● Consigne:
Extrayez de l'entretien sur Regarde-moi le passage qui va de « 7ème Apache Films, notre » à « bien comme ça. », en le recopiant mot pour mot.

● Document:
++++++++++++++++++++

Toute jeune réalisatrice de 24 ans, Audrey Estrougo sort son premier long-métrage au cinéma, Regarde-moi. Ambitieux, ce premier film sur un groupe de jeunes, et plus particulièrement deux jeunes filles au sein d’une banlieue, fait preuve d’une très belle maturité. Une auteure est née.
Regarde-moi a une vraie ambition de cinéma car nous sommes ni dans une approche sociologique de la banlieue ni dans le registre de la comédie. Vous êtes jeune – vous avez à peine 24 ans – et c’est votre premier long-métrage : comment avez-vous réussi à faire financer ce projet par Gaumont ?
7ème Apache Films, notre boîte de production, avait réuni la moitié du budget. Il nous fallait convaincre des distributeurs de rejoindre le projet pour joindre les deux bouts. Devant un certain nombre de refus, on a choisi de se diriger vers les plus gros. Comme Apache Films avait déjà un certain nombre de projet en cours avec Gaumont, on leur a proposé le scénario. Il a beaucoup plu et pour eux, c’était une sorte de pari sur l’avenir, l’enjeu financier étant relativement peu important pour eux. Le producteur de Gaumont n’a pas voulu voir mes premiers courts-métrages et m’a laissé totalement libre de mener mon projet comme je l’entendais. C’était très bien comme ça.

++++++++++++++++++++

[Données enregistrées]
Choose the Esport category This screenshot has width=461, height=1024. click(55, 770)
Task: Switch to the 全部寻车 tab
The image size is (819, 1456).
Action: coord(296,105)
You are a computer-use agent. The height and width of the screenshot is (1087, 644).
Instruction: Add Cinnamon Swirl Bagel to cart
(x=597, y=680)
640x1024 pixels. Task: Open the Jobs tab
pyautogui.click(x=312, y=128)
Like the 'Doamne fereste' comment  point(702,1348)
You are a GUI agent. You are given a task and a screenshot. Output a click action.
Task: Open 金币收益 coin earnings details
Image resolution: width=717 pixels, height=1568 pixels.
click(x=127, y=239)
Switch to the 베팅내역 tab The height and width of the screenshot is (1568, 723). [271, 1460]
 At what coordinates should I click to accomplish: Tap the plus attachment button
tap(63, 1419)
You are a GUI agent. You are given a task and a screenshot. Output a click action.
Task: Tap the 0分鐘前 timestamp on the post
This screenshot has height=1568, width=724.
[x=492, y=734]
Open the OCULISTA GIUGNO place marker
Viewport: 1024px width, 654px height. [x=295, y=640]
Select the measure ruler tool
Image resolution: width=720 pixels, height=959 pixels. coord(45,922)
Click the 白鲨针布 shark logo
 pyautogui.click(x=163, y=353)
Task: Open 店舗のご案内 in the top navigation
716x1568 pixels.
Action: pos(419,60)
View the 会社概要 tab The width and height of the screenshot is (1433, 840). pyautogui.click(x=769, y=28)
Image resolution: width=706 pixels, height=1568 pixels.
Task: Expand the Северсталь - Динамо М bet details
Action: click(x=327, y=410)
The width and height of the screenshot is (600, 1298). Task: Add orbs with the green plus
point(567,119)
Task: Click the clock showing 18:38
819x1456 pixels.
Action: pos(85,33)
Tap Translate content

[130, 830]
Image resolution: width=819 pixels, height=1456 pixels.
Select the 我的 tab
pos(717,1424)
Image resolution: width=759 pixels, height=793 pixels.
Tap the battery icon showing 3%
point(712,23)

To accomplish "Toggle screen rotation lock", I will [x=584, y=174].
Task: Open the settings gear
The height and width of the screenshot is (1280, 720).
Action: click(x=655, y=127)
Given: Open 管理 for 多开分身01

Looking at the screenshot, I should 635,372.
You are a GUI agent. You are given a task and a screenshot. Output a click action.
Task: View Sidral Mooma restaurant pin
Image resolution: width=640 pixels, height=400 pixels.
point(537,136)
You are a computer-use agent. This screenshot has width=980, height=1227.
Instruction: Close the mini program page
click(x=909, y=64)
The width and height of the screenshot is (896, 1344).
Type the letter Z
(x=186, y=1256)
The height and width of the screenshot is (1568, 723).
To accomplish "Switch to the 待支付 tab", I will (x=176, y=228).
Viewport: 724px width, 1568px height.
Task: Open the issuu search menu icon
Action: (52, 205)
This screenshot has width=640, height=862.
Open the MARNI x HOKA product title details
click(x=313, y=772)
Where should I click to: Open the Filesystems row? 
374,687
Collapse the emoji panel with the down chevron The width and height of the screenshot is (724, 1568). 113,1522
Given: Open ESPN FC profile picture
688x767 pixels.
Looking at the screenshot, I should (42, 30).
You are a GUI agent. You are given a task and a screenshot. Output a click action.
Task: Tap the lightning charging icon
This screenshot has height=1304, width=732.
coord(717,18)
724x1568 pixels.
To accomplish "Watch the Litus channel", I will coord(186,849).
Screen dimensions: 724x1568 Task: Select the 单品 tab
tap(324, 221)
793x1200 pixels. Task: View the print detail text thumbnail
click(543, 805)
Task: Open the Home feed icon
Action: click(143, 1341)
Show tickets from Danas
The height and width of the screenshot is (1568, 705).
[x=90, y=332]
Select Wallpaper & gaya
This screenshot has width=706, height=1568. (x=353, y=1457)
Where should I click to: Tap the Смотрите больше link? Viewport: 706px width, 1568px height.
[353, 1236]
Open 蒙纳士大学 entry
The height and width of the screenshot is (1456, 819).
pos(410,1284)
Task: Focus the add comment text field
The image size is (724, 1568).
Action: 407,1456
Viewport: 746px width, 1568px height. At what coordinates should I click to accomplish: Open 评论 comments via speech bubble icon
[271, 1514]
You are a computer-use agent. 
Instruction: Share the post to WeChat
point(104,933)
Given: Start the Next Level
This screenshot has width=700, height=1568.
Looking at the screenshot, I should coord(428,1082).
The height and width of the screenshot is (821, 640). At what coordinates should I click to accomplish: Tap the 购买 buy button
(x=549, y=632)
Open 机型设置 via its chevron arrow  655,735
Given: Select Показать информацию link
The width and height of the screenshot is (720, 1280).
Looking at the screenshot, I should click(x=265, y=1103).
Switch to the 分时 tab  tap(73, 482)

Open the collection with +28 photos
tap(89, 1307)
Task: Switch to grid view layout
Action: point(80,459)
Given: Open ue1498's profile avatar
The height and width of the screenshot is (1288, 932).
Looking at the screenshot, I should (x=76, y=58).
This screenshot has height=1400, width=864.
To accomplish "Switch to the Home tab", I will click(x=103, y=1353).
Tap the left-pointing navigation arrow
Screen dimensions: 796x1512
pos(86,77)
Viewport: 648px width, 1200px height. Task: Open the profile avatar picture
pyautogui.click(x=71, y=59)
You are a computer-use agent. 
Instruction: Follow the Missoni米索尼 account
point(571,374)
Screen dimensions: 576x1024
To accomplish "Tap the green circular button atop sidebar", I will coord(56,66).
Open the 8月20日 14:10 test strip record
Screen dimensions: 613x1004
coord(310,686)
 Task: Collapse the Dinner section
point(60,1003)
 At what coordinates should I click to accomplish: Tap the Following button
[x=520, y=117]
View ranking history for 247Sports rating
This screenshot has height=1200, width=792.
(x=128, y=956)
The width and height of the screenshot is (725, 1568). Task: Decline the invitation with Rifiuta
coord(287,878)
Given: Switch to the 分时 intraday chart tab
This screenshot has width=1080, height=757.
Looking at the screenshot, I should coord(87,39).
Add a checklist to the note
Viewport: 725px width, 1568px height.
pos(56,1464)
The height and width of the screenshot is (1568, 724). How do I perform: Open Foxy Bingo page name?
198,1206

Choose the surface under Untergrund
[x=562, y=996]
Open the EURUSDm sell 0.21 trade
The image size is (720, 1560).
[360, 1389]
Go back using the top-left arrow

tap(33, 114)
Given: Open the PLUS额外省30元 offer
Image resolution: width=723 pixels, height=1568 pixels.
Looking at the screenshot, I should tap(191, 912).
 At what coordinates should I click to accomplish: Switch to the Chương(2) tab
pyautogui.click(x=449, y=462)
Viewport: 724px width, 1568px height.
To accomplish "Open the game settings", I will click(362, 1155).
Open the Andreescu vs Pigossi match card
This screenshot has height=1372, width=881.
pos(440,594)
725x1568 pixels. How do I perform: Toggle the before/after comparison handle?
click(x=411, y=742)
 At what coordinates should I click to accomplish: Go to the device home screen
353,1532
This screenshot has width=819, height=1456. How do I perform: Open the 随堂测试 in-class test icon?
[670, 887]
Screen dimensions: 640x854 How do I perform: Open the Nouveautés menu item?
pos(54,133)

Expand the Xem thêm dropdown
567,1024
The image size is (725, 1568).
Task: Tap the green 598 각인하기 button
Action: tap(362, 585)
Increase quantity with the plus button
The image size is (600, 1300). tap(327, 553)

++++++++++++++++++++

● Réponse attendue:
7ème Apache Films, notre boîte de production, avait réuni la moitié du budget. Il nous fallait convaincre des distributeurs de rejoindre le projet pour joindre les deux bouts. Devant un certain nombre de refus, on a choisi de se diriger vers les plus gros. Comme Apache Films avait déjà un certain nombre de projet en cours avec Gaumont, on leur a proposé le scénario. Il a beaucoup plu et pour eux, c’était une sorte de pari sur l’avenir, l’enjeu financier étant relativement peu important pour eux. Le producteur de Gaumont n’a pas voulu voir mes premiers courts-métrages et m’a laissé totalement libre de mener mon projet comme je l’entendais. C’était très bien comme ça.